Yazılar bittiğinde, Zayn gözlerini kapatmıştı. Ve o anda... anıları geri gelmeye başladı. İlk tanışmaları, gittikleri kafe, aralarında olan pürüzler, gazetelere çıkmaları, Marie'nin babası olan Dominic'in tepkisi, gittikleri tatil, Eyfel kulesinin altındaki ilk öpüşmeleri ve ne zaman birlikte arabaya binseler, yaptıkları o güzel alışkanlık gibi bir sürü anı daha. 

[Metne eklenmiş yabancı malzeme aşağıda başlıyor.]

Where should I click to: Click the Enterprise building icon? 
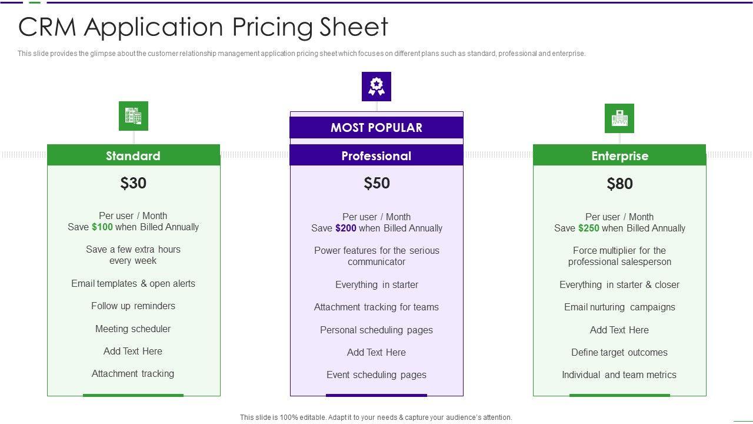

"Hayır" diye mırıldandı Madison. Anlamıştı. Zayn'in bu kadar sessiz kalıp ona defalarca kez seslenmesini duymamasından anlamıştı. "Hatırlıyorum" dedi Zayn göz kapaklarını yavaşça açarken. "Zayn biz evliyiz unutma!" diye bağırdı Madison ayaklanırken. "Biliyorum" dedi Zayn. Suçlu gibi hissediyordu kendisini.

"Gitmeliyim" dedikten sonra ayağa kalktı ve bir şimşek hızıyla evden çıktı. Marie ile evleri arasında fazla bir mesafe yoktu. Mektubunda yazdığı 'son istek' aklına kötü şeyler getiriyordu ve koşarken, aklına gelen şeylerin olmamasını diliyordu sadece. Ayakları hızlanmaya başladı. "Hayır" diye mırıldandı.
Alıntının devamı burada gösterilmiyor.